Task item: Print the data exactly as it is given, please.

The input:
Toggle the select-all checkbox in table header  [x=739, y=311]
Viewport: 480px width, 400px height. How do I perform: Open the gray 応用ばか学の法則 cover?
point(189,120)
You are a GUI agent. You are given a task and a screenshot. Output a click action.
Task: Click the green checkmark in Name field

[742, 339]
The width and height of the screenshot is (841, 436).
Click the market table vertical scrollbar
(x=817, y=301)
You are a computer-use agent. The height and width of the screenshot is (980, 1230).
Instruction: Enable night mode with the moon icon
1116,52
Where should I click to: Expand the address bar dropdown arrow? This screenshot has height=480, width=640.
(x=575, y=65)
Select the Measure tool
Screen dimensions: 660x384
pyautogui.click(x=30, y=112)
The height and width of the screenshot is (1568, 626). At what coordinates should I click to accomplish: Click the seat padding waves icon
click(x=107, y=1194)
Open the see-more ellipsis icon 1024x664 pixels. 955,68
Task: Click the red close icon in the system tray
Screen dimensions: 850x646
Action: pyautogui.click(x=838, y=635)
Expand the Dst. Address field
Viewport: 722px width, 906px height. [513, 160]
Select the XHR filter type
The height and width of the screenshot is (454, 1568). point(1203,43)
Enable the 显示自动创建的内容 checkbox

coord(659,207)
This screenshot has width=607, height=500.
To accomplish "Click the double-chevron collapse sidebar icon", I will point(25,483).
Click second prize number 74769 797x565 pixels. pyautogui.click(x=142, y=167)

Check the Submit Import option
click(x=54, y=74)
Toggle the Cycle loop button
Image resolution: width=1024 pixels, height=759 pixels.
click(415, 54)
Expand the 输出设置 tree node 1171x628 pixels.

Solution below:
Toggle the select-all checkbox in table header  [x=739, y=311]
Viewport: 480px width, 400px height. How do I perform: Open the gray 応用ばか学の法則 cover?
point(189,120)
You are a GUI agent. You are given a task and a screenshot. Output a click action.
Task: Click the green checkmark in Name field

[742, 339]
The width and height of the screenshot is (841, 436).
Click the market table vertical scrollbar
(x=817, y=301)
You are a computer-use agent. The height and width of the screenshot is (980, 1230).
Instruction: Enable night mode with the moon icon
1116,52
Where should I click to: Expand the address bar dropdown arrow? This screenshot has height=480, width=640.
(x=575, y=65)
Select the Measure tool
Screen dimensions: 660x384
pyautogui.click(x=30, y=112)
The height and width of the screenshot is (1568, 626). At what coordinates should I click to accomplish: Click the seat padding waves icon
click(x=107, y=1194)
Open the see-more ellipsis icon 1024x664 pixels. 955,68
Task: Click the red close icon in the system tray
Screen dimensions: 850x646
Action: pyautogui.click(x=838, y=635)
Expand the Dst. Address field
Viewport: 722px width, 906px height. [513, 160]
Select the XHR filter type
The height and width of the screenshot is (454, 1568). point(1203,43)
Enable the 显示自动创建的内容 checkbox

coord(659,207)
This screenshot has width=607, height=500.
To accomplish "Click the double-chevron collapse sidebar icon", I will point(25,483).
Click second prize number 74769 797x565 pixels. pyautogui.click(x=142, y=167)

Check the Submit Import option
click(x=54, y=74)
Toggle the Cycle loop button
Image resolution: width=1024 pixels, height=759 pixels.
click(415, 54)
Expand the 输出设置 tree node 1171x628 pixels.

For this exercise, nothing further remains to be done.